Copy out each line of the material in which the word "dialog" can be found.

Data for this task »
——————

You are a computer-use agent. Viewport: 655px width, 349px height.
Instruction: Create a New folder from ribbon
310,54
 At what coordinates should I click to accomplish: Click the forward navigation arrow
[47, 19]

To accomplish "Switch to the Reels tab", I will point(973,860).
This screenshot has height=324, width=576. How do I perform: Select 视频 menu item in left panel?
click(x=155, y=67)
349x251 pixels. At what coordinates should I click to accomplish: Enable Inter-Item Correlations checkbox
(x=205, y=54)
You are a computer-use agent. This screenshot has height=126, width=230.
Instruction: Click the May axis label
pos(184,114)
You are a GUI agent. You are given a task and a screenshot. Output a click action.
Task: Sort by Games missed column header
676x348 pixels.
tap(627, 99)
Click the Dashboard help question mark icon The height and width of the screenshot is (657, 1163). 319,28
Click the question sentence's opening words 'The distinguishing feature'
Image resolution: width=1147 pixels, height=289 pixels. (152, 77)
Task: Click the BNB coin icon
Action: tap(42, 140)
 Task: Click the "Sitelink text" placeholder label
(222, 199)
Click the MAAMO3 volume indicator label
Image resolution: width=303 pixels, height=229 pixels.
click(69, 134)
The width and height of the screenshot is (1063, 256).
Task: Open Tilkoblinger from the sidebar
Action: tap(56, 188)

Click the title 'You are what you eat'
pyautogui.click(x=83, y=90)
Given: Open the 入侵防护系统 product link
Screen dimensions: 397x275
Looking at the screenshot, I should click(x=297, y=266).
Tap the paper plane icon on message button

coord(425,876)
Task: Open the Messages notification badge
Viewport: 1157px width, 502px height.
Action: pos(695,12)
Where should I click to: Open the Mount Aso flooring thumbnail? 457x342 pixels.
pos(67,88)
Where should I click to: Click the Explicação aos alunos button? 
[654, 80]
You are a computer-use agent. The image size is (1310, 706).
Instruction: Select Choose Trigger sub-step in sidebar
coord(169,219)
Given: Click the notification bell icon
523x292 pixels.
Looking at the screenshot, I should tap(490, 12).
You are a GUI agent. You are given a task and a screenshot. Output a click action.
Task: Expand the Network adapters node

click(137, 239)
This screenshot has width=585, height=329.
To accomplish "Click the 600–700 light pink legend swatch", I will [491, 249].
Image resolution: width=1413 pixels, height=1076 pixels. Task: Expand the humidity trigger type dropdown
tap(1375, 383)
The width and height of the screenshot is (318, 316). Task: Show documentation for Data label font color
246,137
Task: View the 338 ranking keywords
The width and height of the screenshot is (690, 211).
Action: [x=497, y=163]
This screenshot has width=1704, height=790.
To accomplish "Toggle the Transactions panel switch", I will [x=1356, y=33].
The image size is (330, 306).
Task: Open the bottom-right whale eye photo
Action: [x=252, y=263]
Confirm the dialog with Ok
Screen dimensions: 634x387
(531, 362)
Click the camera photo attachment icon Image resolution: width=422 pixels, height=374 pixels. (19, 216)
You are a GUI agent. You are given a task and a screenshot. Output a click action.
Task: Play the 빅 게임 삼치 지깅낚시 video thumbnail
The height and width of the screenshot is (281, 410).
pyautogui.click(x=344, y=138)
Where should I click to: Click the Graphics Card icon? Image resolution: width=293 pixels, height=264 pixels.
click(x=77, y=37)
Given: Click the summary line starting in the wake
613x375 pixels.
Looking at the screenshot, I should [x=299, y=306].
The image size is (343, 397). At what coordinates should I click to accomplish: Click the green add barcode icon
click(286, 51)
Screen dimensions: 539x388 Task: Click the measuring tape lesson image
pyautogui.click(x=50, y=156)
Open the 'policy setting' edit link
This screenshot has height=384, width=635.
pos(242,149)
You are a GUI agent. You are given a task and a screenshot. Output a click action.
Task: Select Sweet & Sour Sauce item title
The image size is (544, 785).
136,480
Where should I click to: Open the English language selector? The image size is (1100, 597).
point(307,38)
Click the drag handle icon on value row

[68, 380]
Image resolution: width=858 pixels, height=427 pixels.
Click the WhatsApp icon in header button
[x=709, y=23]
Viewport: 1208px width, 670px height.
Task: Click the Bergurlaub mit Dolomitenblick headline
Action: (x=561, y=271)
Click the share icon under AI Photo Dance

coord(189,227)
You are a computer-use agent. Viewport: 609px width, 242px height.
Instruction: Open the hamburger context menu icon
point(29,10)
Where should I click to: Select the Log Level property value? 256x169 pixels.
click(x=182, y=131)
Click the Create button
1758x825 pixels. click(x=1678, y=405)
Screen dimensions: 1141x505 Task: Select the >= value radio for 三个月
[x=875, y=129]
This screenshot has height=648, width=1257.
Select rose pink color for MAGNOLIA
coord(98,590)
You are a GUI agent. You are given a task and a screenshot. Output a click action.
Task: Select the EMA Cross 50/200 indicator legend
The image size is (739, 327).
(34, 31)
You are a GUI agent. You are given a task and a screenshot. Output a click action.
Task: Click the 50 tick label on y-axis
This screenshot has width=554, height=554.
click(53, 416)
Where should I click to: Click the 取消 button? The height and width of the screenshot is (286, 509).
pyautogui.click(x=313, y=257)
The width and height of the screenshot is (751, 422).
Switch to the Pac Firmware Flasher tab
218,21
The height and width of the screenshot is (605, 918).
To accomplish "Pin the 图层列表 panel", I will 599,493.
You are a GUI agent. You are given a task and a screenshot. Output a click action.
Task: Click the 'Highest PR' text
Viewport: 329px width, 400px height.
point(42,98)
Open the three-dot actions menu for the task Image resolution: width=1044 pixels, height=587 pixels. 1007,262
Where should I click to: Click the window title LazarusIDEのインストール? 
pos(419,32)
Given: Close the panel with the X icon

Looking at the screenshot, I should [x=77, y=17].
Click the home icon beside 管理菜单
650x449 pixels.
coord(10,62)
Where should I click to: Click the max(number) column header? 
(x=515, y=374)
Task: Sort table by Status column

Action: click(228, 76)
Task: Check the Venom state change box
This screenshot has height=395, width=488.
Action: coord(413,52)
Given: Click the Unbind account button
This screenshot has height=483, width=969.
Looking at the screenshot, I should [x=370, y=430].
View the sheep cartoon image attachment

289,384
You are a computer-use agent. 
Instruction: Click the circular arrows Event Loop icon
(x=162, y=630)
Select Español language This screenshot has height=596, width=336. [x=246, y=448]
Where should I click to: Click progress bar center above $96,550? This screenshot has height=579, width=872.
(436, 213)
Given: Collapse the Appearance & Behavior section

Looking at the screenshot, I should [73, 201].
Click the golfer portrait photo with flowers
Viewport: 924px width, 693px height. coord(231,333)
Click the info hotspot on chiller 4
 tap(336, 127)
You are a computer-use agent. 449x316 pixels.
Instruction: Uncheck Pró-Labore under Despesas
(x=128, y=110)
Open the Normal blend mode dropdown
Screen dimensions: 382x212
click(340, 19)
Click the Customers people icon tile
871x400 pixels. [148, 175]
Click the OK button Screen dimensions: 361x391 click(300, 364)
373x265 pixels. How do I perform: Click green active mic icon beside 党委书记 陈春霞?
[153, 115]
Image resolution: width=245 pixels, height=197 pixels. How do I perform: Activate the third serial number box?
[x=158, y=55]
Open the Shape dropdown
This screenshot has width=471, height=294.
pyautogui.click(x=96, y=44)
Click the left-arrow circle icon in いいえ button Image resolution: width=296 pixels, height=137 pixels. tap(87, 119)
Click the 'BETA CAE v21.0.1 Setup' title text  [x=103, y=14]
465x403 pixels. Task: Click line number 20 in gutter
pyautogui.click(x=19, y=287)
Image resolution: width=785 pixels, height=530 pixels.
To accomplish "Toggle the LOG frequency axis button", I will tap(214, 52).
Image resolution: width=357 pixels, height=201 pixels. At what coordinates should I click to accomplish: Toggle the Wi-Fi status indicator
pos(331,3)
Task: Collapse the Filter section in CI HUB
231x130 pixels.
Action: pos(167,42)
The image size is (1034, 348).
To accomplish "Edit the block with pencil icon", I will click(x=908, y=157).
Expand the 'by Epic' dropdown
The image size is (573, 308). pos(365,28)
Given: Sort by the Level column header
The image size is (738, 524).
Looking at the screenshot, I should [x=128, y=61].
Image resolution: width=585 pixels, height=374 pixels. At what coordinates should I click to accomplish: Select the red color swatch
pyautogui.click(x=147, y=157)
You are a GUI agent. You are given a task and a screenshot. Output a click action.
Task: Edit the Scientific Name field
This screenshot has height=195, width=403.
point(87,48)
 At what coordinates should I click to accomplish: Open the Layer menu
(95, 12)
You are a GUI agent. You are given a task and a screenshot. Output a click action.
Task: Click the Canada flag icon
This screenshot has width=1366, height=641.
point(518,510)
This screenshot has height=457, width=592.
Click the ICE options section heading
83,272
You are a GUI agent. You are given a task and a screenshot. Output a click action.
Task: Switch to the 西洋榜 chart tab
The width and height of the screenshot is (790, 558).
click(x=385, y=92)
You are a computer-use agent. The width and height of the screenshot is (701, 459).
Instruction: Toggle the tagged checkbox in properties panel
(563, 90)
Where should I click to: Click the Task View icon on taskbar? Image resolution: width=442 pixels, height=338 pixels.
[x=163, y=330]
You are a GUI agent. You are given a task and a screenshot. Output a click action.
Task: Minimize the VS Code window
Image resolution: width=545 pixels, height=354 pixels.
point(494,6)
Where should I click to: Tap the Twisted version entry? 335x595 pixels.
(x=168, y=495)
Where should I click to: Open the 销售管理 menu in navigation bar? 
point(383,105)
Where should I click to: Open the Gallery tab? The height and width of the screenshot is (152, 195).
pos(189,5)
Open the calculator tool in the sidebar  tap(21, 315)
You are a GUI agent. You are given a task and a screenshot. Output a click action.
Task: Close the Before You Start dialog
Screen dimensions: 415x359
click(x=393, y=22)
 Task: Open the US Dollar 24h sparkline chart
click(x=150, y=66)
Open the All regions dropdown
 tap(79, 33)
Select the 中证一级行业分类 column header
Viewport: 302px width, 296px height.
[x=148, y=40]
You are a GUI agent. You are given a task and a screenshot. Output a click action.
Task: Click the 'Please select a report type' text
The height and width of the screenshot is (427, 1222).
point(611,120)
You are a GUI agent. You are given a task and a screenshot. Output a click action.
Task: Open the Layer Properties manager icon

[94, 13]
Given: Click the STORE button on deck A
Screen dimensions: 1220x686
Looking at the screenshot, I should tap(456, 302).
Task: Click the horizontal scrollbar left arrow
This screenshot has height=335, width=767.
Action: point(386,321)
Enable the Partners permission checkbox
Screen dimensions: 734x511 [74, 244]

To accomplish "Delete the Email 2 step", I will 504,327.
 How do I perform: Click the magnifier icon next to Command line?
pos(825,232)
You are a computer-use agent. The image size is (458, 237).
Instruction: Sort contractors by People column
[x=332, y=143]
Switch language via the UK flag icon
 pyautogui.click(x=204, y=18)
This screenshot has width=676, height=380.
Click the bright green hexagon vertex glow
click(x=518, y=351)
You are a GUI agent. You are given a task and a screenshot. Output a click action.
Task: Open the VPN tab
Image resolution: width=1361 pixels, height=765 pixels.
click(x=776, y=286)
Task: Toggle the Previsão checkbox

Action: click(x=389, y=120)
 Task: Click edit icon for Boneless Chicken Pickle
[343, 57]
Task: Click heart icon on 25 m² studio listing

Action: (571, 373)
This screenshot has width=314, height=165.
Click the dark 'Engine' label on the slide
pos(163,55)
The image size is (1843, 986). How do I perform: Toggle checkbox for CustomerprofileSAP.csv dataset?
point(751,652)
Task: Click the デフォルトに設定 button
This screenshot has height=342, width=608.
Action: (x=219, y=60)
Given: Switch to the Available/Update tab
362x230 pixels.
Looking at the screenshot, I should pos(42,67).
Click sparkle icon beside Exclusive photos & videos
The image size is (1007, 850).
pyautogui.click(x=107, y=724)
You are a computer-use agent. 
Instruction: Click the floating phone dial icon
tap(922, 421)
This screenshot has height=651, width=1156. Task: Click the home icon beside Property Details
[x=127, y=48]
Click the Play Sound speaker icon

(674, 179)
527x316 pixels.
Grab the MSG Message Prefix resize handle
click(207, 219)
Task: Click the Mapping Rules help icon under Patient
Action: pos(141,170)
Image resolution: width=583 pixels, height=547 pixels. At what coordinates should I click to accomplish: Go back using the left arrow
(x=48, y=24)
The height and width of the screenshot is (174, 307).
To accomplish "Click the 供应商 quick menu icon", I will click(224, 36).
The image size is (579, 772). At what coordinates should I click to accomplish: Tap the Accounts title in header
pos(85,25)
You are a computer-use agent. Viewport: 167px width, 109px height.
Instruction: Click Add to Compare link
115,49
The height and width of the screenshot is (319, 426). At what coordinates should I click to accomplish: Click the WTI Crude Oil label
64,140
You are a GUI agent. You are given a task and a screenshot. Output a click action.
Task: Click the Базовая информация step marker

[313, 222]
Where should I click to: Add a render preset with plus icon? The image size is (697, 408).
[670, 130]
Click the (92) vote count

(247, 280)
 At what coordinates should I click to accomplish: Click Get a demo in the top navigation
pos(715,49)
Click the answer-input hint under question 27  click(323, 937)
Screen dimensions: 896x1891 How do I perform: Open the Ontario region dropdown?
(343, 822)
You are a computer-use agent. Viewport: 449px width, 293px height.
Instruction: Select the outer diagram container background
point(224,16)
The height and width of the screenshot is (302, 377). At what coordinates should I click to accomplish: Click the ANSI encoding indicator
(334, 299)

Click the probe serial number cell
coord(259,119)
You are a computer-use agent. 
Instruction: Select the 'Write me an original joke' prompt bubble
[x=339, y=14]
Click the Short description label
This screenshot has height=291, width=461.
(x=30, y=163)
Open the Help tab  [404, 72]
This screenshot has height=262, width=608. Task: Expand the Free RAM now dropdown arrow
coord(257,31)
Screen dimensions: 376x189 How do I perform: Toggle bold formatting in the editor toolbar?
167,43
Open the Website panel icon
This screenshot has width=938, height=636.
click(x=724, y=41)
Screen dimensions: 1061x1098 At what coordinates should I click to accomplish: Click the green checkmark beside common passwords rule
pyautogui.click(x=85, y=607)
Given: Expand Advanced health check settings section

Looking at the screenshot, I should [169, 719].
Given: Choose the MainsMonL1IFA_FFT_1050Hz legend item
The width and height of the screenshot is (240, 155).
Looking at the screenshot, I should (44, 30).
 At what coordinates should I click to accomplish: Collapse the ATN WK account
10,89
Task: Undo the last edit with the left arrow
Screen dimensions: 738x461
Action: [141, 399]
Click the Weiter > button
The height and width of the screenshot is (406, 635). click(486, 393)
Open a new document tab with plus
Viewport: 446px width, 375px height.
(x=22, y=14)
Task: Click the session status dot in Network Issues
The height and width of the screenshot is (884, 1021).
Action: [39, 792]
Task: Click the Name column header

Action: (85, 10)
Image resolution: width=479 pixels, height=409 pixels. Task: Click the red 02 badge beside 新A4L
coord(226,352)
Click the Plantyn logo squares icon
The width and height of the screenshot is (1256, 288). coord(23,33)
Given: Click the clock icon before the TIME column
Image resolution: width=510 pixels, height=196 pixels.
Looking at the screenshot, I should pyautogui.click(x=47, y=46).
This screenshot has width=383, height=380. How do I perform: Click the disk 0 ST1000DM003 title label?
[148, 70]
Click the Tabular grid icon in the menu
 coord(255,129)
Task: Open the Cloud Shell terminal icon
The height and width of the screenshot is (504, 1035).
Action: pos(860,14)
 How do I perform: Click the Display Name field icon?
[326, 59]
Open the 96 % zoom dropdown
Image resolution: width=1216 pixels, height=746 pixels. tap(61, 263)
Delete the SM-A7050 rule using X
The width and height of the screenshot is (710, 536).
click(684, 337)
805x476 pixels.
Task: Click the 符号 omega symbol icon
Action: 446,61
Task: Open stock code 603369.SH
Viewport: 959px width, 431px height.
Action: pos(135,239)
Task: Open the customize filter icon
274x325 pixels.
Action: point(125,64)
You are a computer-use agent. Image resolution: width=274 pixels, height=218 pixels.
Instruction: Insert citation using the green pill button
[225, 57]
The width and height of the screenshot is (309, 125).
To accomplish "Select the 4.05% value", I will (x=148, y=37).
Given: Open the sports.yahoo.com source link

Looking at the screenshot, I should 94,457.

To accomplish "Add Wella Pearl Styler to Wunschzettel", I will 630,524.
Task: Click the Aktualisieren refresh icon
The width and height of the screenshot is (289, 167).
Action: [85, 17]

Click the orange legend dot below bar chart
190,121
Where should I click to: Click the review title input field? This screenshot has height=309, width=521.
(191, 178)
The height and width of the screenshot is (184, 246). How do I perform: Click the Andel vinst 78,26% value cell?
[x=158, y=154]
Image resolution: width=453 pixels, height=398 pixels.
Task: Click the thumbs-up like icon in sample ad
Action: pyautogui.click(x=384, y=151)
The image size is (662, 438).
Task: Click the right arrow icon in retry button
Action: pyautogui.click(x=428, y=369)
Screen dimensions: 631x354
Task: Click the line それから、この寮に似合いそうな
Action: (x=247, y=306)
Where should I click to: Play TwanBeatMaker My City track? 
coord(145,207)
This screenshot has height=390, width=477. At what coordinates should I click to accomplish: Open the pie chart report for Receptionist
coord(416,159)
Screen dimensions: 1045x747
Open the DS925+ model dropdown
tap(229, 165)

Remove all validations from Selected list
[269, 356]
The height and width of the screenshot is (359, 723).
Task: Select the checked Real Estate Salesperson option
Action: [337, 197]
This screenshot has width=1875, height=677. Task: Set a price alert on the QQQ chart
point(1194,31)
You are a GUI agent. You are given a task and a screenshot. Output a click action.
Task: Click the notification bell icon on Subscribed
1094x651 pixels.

——————

Solution »
Confirm the dialog with Ok
Task: Close the Before You Start dialog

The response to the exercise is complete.